Mia'nın artık karşı çıkmaya cesaret edemediğini gören Mandy, zafer dolu gözlerle ona baktı.

Ne küçük bir serseri. Kesinlikle o rezil kadının çocuğu, annesi gibi. Disiplin olmadan asla uslanmaz.

Mandy, Mia'yı ameliyathane dışındaki bekleme alanına geri sürükledi.

Dakika dakika, içerideki karmaşık ameliyat tamamlanmak üzereydi.

Yorgun Elena ameliyat masasından uzaklaştı.

Nathan, sadık bir asistan gibi yanında yürüyerek ona özür diledi.

"Üzgünüm Elena. Yetersiz becerilerim yüzünden uçuşundan hemen sonra ameliyat yapmak zorunda kaldın."

Elena cerrahi eldivenlerini çıkardı ve alnındaki teri sildi. "Sorun değil. Hepimiz hayat kurtarmak için buradayız."

"Zander'ın babasının ameliyat ücretleri yarın hesabınıza aktarılacak," diye temin etti Nathan. "Ayrıca sizin için bir otel odası ayarladım. Adresini hemen göndereceğim."

Elena başını salladı.

O sırada Nathan'ın asistanı aceleyle geldi.

"Dr. Parker, Frost Industries'den Harrison Frost'un beni aradığını bildirmem gerekiyor. Dr. Johnson ile görüşmek istiyor."

Harrison'ın adını duyunca Nathan kaşlarını çattı.

"Onun Dr. Johnson ile ne işi var?" diye sordu.

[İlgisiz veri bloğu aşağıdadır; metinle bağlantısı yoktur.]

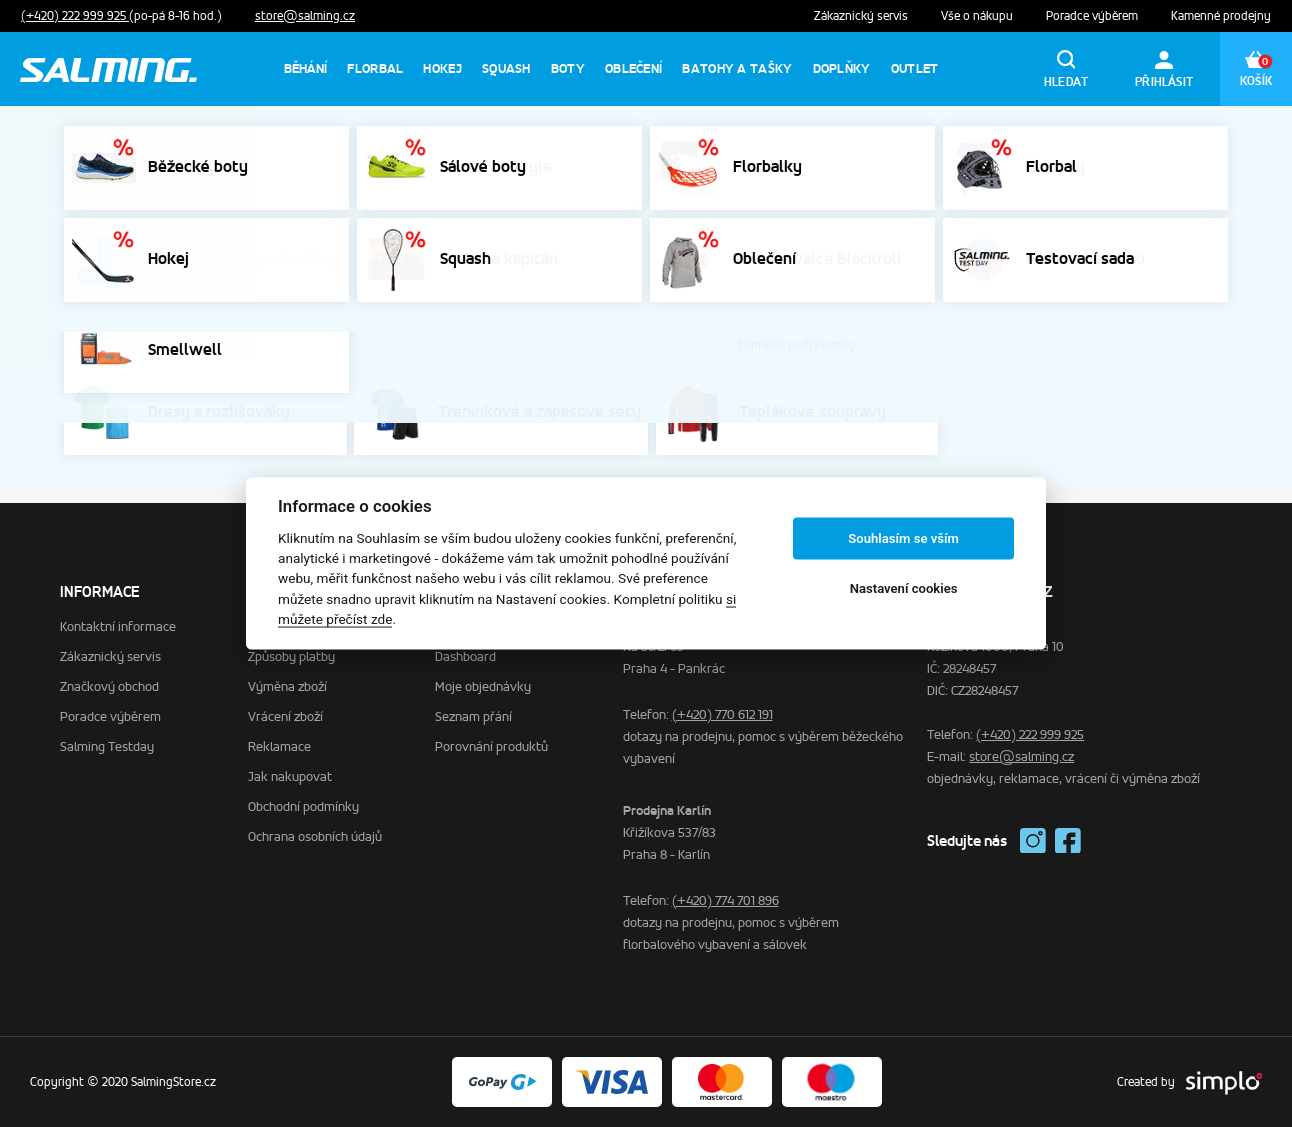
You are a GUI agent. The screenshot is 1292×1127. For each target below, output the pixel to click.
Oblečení (633, 68)
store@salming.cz (305, 16)
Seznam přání (473, 716)
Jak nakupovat (290, 776)
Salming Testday (107, 746)
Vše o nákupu (978, 16)
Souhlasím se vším (903, 538)
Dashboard (465, 656)
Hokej (442, 68)
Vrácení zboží (285, 716)
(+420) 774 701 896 (725, 900)
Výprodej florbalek (983, 136)
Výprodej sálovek (837, 136)
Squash (506, 68)
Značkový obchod (109, 686)
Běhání (306, 68)
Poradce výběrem (1093, 16)
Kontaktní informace (118, 626)
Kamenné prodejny (1221, 16)
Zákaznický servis (862, 16)
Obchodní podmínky (303, 806)
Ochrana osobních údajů (315, 836)
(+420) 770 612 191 (722, 714)
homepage (764, 377)
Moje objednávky (483, 686)
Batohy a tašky (737, 68)
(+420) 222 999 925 (75, 16)
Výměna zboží (287, 686)
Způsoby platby (291, 656)
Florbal (375, 68)
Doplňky (842, 68)
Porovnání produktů (491, 746)
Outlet (915, 68)
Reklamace (279, 746)
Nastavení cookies (904, 588)
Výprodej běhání (1124, 136)
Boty (568, 68)
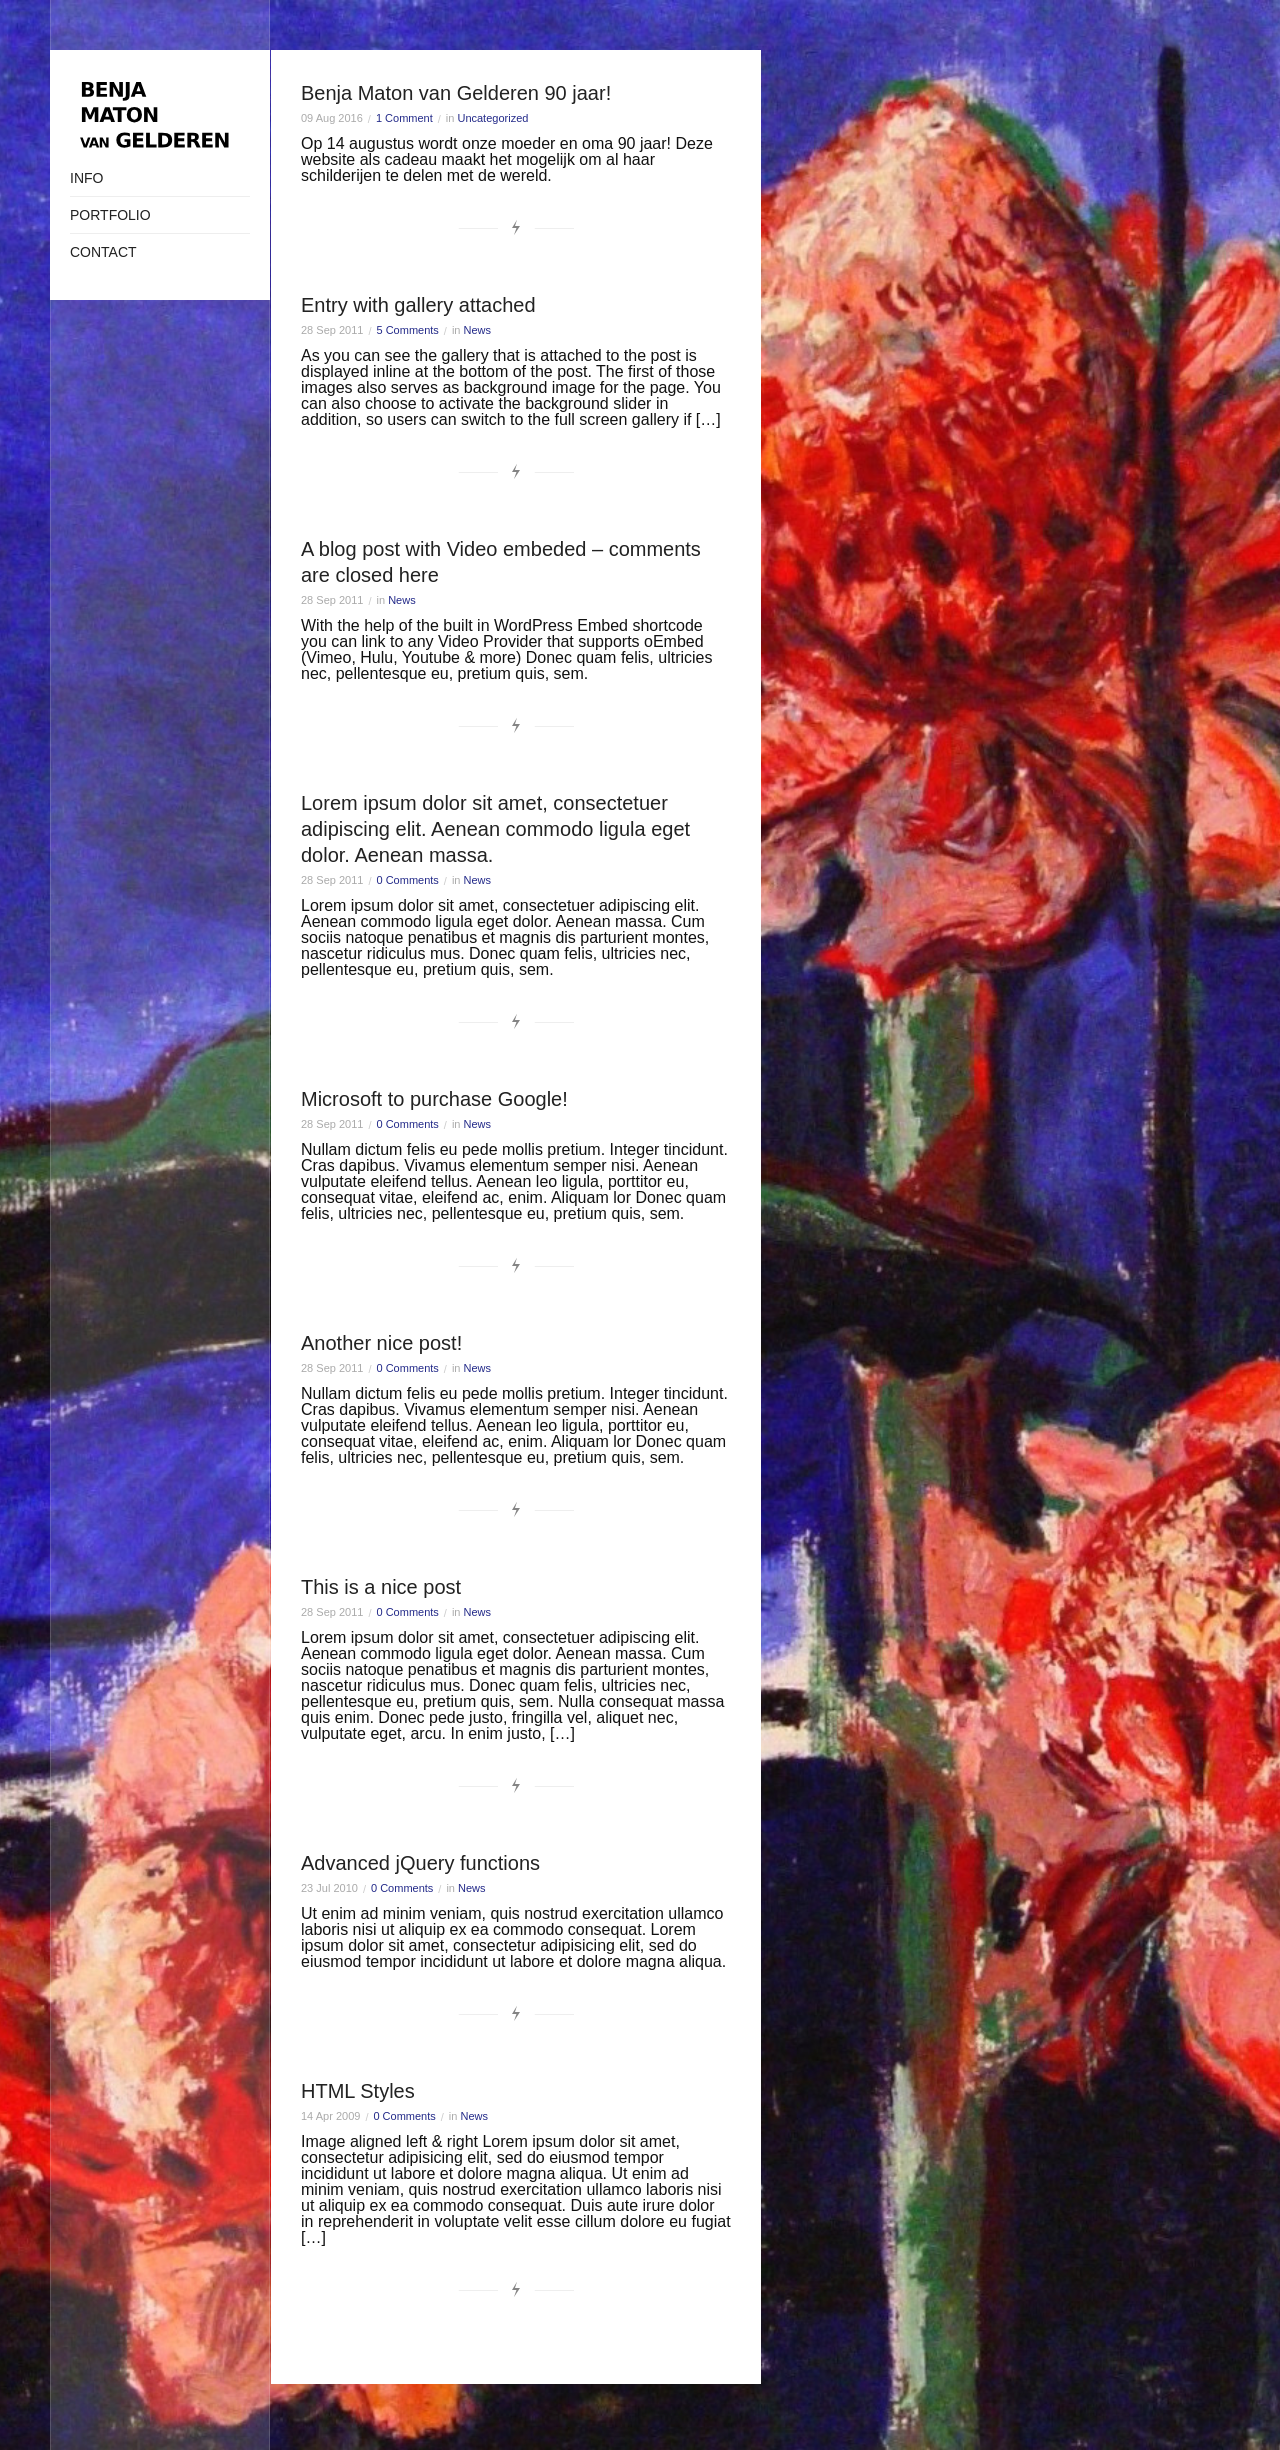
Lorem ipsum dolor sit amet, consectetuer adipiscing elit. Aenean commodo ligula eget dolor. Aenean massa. (495, 829)
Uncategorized (492, 118)
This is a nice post (381, 1587)
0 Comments (408, 880)
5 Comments (408, 330)
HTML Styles (358, 2091)
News (478, 330)
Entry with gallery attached (418, 305)
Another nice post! (381, 1343)
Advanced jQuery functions (420, 1863)
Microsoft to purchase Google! (434, 1099)
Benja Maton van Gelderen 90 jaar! (456, 93)
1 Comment (404, 118)
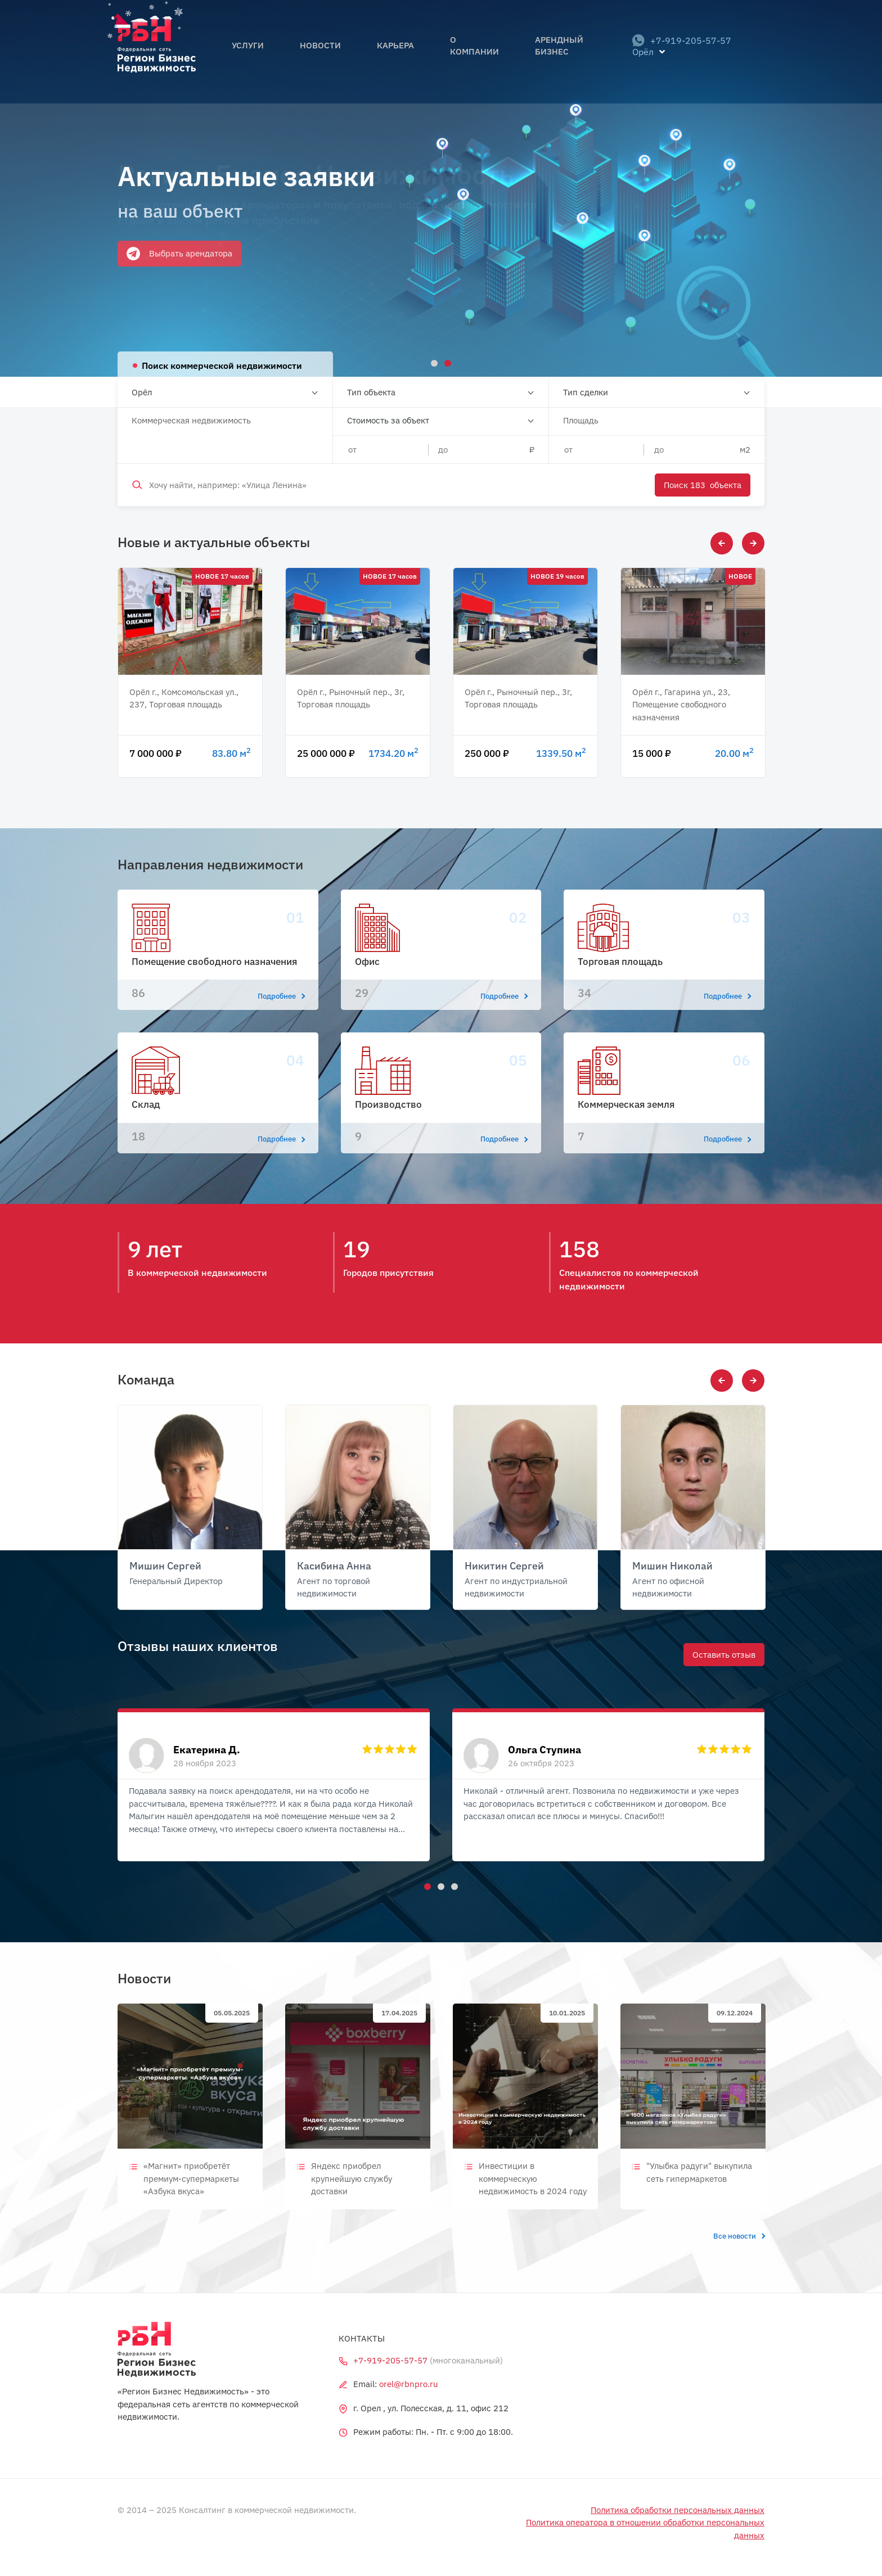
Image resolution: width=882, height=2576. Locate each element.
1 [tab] (425, 1885)
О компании (448, 52)
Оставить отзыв (723, 1654)
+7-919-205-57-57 (673, 52)
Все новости (738, 2236)
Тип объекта (371, 392)
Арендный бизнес (538, 52)
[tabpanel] (441, 188)
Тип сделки (585, 392)
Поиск (702, 485)
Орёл (142, 392)
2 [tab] (439, 1885)
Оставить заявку (159, 256)
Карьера (381, 52)
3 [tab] (452, 1885)
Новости (323, 52)
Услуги (268, 52)
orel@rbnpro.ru (408, 2384)
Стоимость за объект (388, 420)
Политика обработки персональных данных (677, 2510)
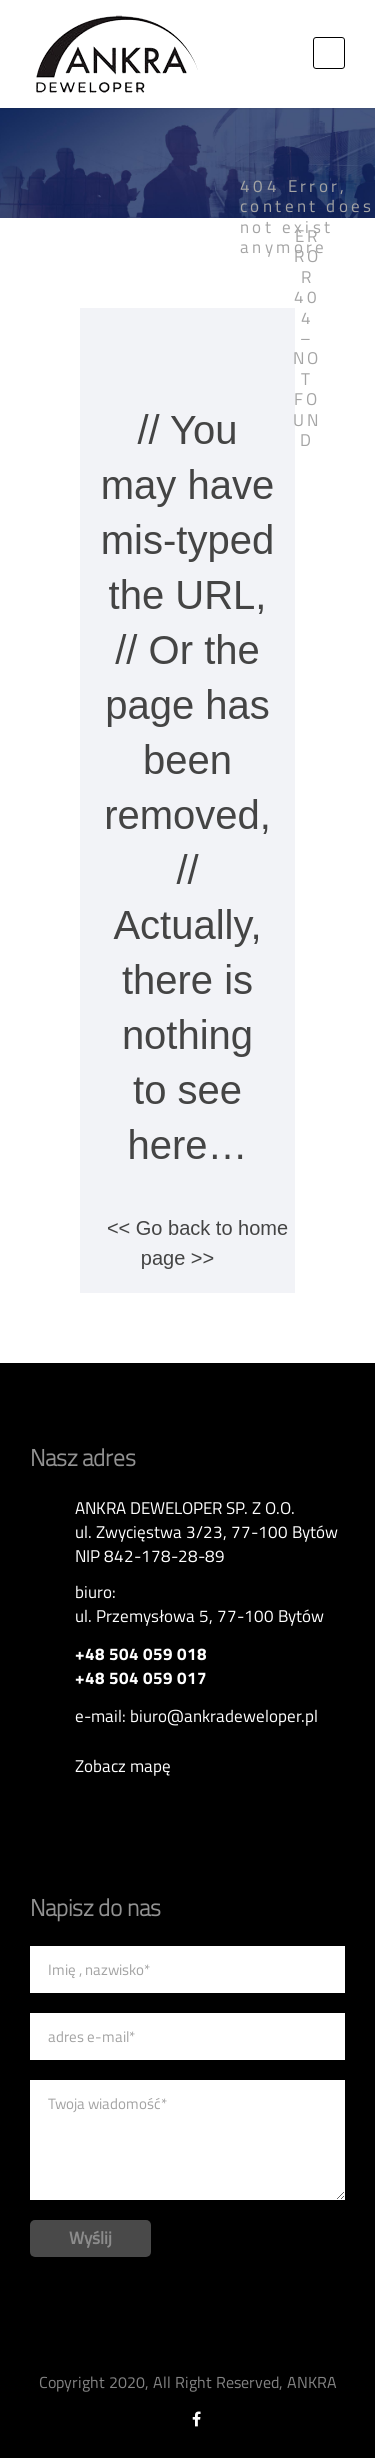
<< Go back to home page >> (197, 1243)
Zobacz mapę (123, 1766)
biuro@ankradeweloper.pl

Asistan açıkladı, "Kızı hasta. Dr. Johnson'un onu muayene etmesini istiyor."

Nathan bir an sessiz kaldı, sonra yanıtladı, "Tıbbi yardım istiyorsa, uygun prosedürleri takip etmeli. Dr. Johnson'ı ameliyathane dışında pusuya düşürmenin anlamı nedir?"

"Onlara gitmelerini söyle. Dr. Johnson karmaşık bir ameliyatı yeni tamamladı ve çok yorgun."

"Hepsi bu."

Nathan, asistanının talebini kesin bir şekilde reddetti.

Asistan orada mahcup bir şekilde durdu. Frost ailesi Ella ile doğrudan iletişime geçebilseydi, yarım gün boyunca ameliyathane dışında beklemezlerdi.

Çocuklarının bekleme salonunda çok uzun süre beklemiş olmasından endişelenen Elena, kıyafetlerini değiştirip oraya yöneldi.

Tam o sırada, arkadaşı ve asistanı Charlotte Rose aradı.

"Elena, hastanenin alt katındayım. Buraya park etmeme izin vermiyorlar. Çocukları hemen getir."

Elena onayladı ve aceleyle bekleme salonuna girdi.

Sadece bilgisayarıyla oynayan Connor'ı yalnız otururken görünce sordu, "Connor, Mia nerede?"